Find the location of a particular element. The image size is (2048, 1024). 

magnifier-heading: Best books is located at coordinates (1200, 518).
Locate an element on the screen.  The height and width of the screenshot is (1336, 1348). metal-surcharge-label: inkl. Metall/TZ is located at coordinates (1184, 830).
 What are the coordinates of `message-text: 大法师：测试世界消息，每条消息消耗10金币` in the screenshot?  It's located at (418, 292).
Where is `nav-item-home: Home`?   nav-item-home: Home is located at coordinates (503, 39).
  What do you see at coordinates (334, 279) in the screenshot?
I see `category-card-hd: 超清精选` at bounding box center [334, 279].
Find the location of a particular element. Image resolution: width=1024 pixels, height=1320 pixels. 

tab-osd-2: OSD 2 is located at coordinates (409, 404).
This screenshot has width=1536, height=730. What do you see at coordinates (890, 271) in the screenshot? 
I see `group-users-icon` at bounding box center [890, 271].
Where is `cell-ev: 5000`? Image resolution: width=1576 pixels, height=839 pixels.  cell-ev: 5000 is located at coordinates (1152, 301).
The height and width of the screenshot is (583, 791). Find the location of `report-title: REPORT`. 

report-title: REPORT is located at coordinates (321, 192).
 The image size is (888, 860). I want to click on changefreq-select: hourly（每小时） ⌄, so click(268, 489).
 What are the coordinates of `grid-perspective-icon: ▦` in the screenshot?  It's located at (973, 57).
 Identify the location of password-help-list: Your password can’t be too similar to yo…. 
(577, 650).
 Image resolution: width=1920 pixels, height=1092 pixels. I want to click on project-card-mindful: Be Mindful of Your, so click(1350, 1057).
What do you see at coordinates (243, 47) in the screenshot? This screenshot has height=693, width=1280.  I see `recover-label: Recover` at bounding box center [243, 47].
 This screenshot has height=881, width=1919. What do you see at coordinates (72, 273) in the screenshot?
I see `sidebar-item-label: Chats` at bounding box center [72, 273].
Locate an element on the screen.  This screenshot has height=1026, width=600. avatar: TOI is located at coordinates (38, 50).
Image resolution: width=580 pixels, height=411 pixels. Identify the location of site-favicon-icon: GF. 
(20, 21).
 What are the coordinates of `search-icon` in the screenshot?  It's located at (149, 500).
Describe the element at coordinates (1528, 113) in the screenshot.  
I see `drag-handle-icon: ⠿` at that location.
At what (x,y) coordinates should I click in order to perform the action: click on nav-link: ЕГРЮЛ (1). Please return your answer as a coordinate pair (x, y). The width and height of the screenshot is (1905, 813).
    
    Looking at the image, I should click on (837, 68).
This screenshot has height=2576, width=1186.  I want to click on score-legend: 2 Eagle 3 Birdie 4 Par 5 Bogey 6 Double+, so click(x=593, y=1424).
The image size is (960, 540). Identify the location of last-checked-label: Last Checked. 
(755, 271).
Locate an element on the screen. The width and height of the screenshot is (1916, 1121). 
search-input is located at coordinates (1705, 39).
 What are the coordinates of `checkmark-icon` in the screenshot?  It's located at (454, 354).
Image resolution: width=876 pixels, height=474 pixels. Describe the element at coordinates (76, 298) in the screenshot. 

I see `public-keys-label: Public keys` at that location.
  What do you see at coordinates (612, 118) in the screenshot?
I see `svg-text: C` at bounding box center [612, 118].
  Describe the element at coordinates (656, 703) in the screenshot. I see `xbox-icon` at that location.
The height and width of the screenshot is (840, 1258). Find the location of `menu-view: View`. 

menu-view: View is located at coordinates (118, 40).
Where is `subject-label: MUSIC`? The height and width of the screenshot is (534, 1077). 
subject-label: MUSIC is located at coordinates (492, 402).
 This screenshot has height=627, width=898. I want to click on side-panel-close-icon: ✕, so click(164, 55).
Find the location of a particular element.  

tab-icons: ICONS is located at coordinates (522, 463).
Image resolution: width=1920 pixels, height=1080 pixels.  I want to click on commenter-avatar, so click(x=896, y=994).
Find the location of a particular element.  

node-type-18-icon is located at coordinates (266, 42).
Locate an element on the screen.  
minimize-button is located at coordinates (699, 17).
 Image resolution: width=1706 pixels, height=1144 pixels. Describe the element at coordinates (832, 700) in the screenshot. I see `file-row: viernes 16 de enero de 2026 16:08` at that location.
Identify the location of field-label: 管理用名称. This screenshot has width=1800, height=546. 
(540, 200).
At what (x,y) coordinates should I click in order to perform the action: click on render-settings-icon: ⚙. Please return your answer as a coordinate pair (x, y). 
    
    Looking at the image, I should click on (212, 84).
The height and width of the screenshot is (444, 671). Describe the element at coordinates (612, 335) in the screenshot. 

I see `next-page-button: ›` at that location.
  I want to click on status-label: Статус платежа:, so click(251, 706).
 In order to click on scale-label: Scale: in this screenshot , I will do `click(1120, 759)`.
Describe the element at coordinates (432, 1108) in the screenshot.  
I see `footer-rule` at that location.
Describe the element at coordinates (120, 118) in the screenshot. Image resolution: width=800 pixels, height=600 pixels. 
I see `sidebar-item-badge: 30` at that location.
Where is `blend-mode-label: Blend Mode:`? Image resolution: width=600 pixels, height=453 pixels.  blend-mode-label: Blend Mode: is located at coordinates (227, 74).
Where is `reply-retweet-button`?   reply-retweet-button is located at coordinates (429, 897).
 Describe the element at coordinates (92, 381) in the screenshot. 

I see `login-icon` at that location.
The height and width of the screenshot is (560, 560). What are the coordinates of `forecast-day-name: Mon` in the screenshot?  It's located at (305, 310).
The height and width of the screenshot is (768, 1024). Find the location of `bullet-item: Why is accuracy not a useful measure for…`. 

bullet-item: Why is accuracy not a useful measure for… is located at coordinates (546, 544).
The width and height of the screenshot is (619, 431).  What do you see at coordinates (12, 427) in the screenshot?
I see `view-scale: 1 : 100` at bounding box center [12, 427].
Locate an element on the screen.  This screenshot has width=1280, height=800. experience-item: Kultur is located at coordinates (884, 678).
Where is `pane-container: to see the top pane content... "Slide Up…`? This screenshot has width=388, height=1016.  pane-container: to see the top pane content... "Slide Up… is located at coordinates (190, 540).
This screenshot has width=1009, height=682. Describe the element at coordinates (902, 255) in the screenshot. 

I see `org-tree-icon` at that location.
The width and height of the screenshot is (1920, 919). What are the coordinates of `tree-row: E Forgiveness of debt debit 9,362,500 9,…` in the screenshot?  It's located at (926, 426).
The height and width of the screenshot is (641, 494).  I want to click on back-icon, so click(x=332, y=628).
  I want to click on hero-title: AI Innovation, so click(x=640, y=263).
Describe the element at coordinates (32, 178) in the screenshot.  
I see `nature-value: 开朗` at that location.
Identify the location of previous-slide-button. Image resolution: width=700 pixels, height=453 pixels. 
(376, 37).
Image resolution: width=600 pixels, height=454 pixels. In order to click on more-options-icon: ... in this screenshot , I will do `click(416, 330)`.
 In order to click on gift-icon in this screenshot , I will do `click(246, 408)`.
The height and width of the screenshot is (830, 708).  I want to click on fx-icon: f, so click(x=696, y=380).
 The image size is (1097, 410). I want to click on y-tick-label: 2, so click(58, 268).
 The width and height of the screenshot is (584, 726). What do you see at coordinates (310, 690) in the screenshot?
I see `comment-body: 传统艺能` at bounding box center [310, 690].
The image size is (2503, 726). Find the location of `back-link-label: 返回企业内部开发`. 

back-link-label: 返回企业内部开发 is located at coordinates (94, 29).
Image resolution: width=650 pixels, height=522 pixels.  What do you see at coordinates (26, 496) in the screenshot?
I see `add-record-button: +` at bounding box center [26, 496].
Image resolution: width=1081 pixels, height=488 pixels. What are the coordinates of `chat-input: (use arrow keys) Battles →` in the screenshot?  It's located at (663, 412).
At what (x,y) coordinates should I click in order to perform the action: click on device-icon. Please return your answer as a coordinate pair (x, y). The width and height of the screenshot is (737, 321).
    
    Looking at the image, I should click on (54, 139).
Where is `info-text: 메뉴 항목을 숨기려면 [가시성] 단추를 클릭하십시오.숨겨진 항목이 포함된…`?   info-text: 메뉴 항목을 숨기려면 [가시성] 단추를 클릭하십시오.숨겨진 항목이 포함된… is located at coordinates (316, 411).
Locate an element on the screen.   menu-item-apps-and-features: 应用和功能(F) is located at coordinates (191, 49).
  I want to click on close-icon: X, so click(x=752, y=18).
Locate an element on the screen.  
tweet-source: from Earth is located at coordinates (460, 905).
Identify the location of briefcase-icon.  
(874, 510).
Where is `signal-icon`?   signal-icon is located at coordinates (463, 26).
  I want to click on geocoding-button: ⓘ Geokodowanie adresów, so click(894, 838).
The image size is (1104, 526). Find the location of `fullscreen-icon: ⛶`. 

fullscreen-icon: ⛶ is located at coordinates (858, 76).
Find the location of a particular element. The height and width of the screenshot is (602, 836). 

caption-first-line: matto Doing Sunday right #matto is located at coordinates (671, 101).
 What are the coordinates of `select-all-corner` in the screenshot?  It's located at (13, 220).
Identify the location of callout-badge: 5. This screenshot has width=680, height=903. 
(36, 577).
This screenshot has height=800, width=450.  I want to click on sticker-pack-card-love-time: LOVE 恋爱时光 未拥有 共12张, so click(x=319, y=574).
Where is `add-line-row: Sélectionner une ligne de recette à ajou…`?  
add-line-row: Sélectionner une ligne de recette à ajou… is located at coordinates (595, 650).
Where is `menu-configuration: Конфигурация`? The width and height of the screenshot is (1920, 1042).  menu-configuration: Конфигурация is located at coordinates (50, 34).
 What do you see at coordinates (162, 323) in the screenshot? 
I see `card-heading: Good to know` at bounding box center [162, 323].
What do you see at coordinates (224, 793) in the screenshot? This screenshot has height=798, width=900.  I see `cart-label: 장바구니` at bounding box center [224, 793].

══════

**Your assignment**. Rewrite the rows from the line with "The height and width of the screenshot is (768, 1024)." up to and including the line with "bullet-item: Why is accuracy not a useful measure for… is", changing "screenshot" to "image" and leaving everything else as it is.

**Solution to this task**.
The height and width of the image is (768, 1024). Find the location of `bullet-item: Why is accuracy not a useful measure for…`. 

bullet-item: Why is accuracy not a useful measure for… is located at coordinates (546, 544).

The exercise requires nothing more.